▶ [GIVEN INSTRUCTION]:
Count how many lines in the records contain the string "icon", and reply with only the number.

^^^^^^^^^^^^^^^^

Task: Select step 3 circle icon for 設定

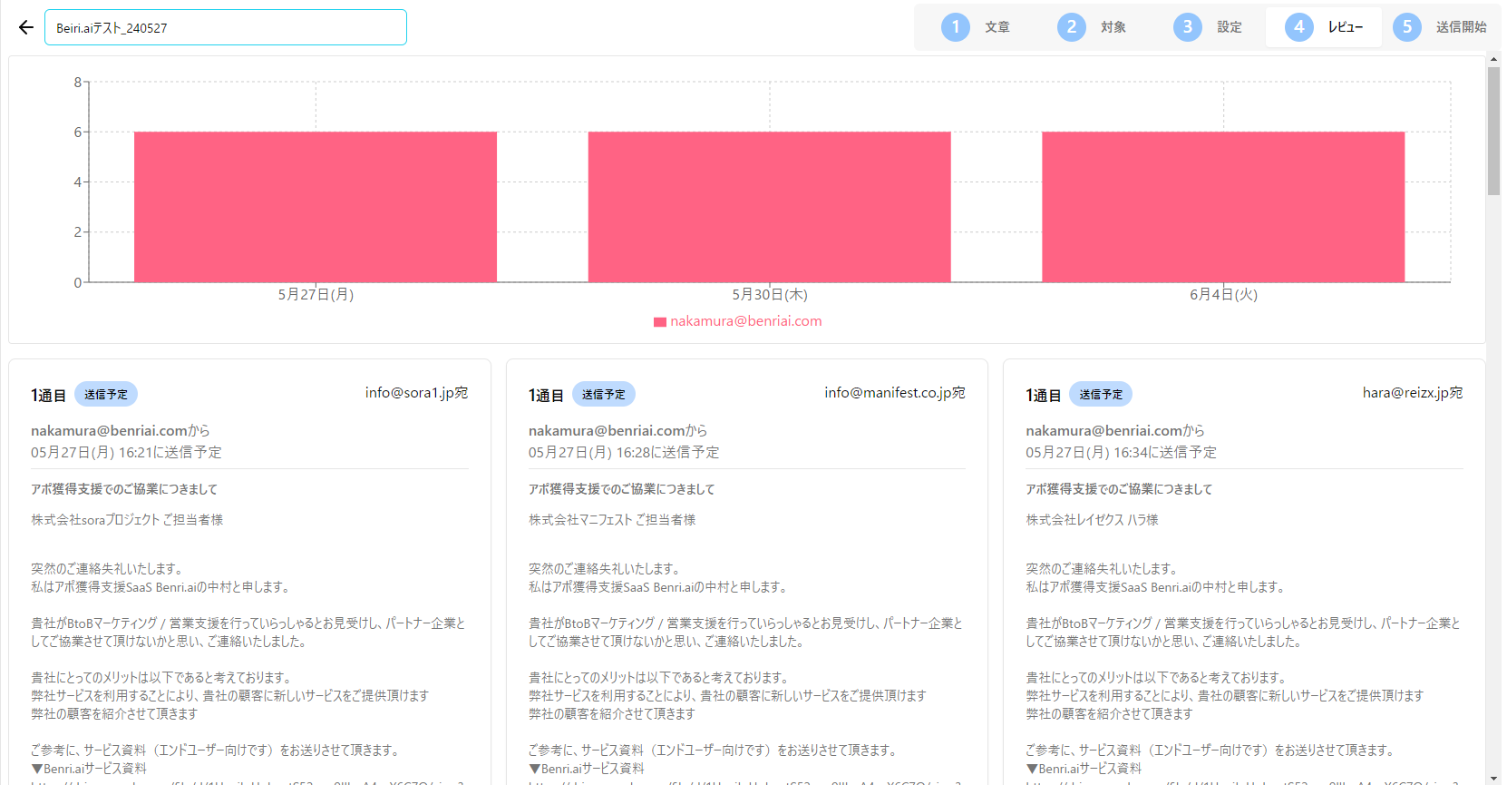Action: [x=1187, y=27]
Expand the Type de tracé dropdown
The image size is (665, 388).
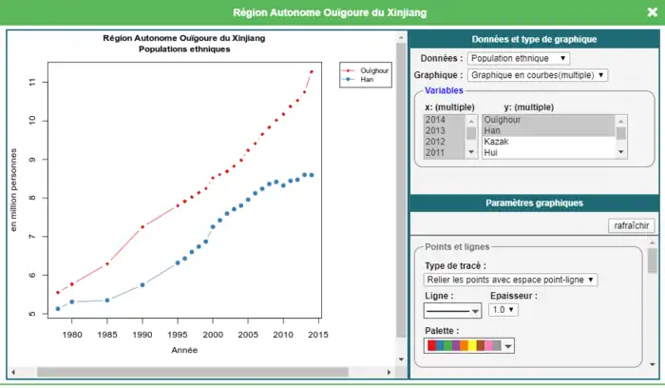pos(511,280)
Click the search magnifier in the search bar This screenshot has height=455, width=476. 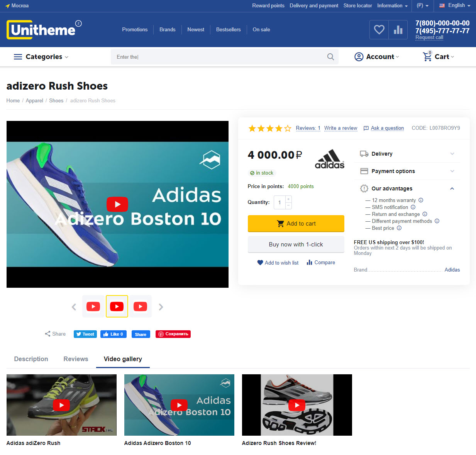330,57
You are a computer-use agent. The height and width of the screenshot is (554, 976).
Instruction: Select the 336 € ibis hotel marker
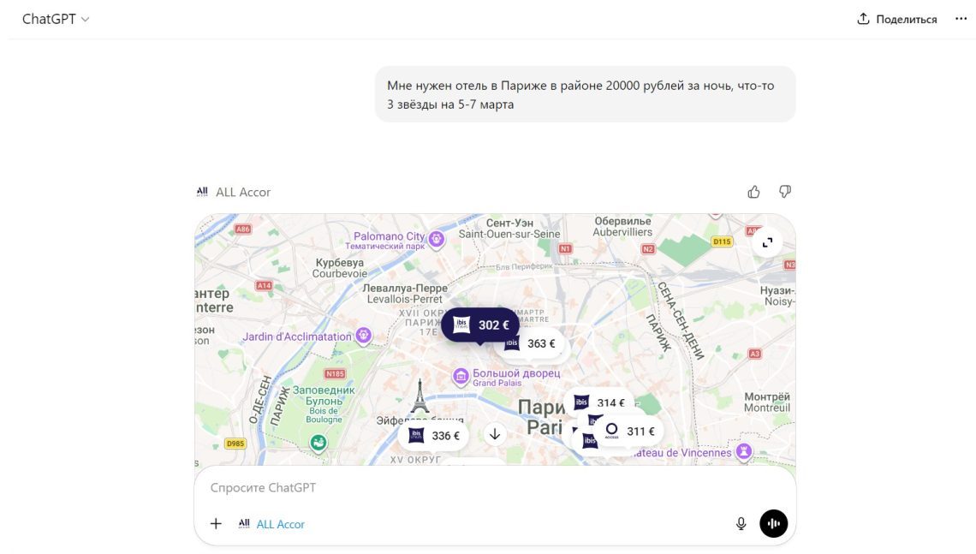435,436
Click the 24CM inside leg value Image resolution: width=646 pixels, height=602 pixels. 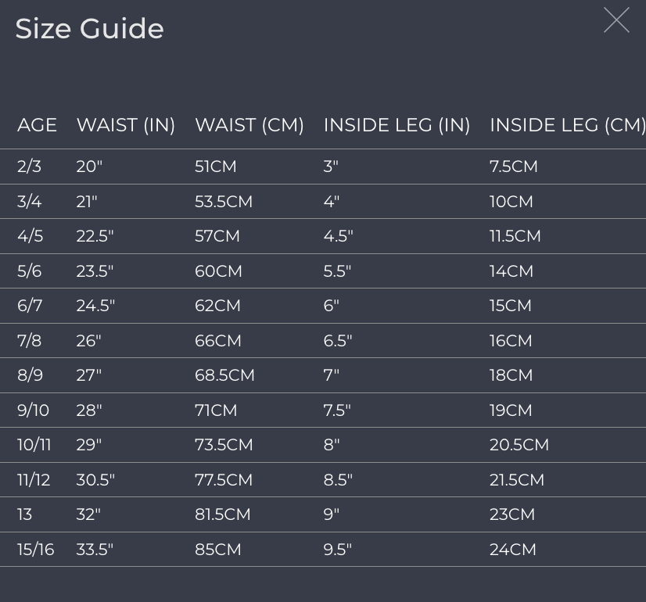(513, 550)
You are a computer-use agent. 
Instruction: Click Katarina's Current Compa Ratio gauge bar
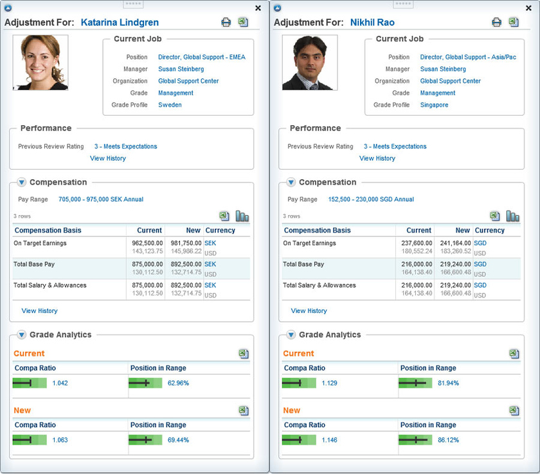30,383
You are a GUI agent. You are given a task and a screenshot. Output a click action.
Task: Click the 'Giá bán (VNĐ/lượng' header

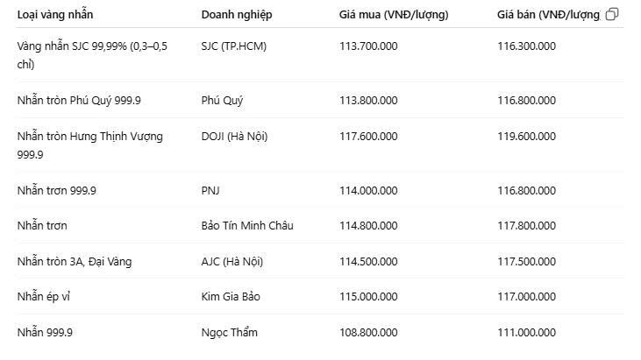pyautogui.click(x=548, y=15)
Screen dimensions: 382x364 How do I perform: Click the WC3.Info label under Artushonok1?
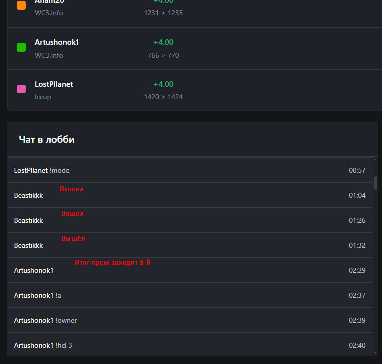click(x=49, y=56)
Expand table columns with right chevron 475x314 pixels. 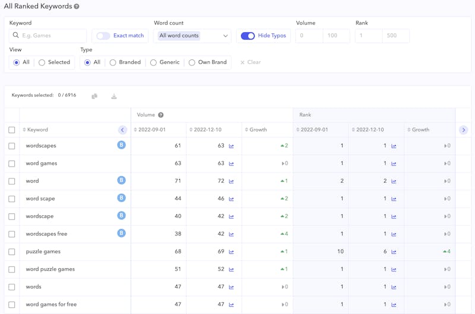point(463,130)
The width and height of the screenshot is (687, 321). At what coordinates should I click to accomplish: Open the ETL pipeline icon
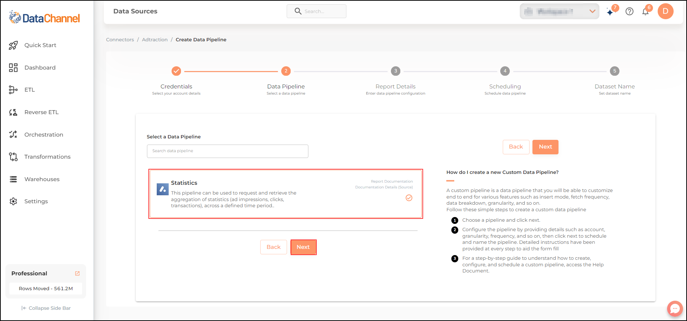point(13,90)
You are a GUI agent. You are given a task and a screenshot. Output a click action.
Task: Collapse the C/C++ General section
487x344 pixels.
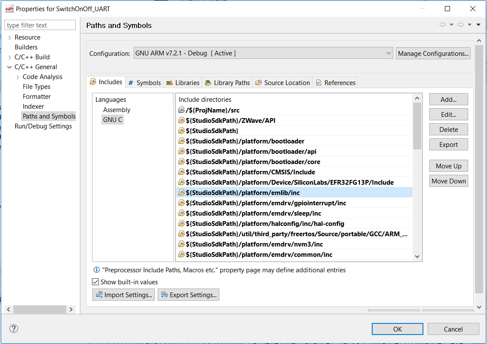10,67
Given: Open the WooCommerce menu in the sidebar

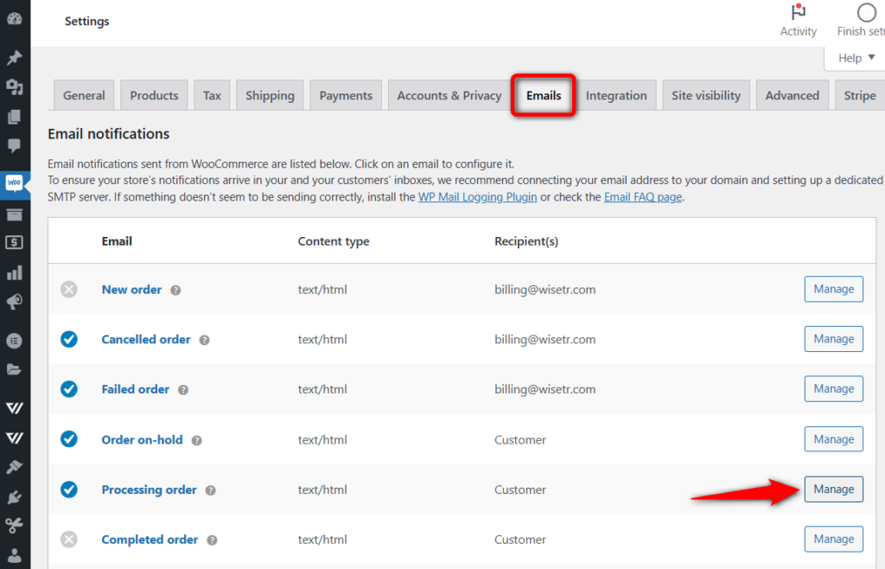Looking at the screenshot, I should [x=15, y=184].
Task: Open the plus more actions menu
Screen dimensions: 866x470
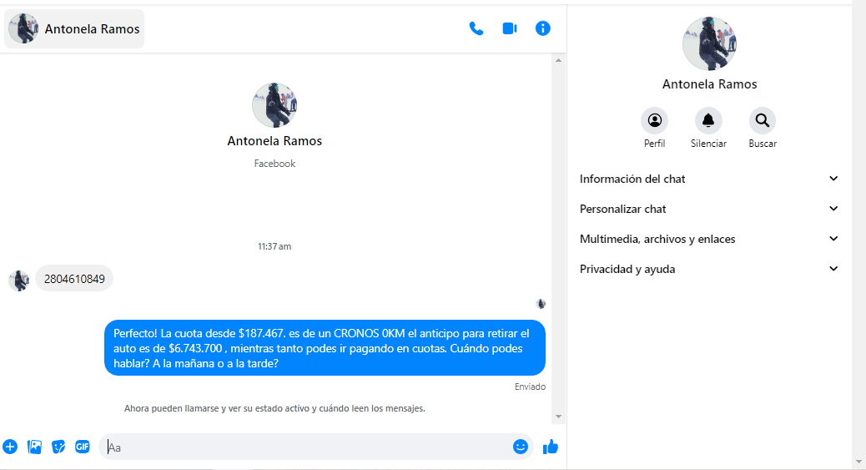Action: click(10, 447)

^^^^^^^^^^^^^^^^

▶ [SOLUTION]:
2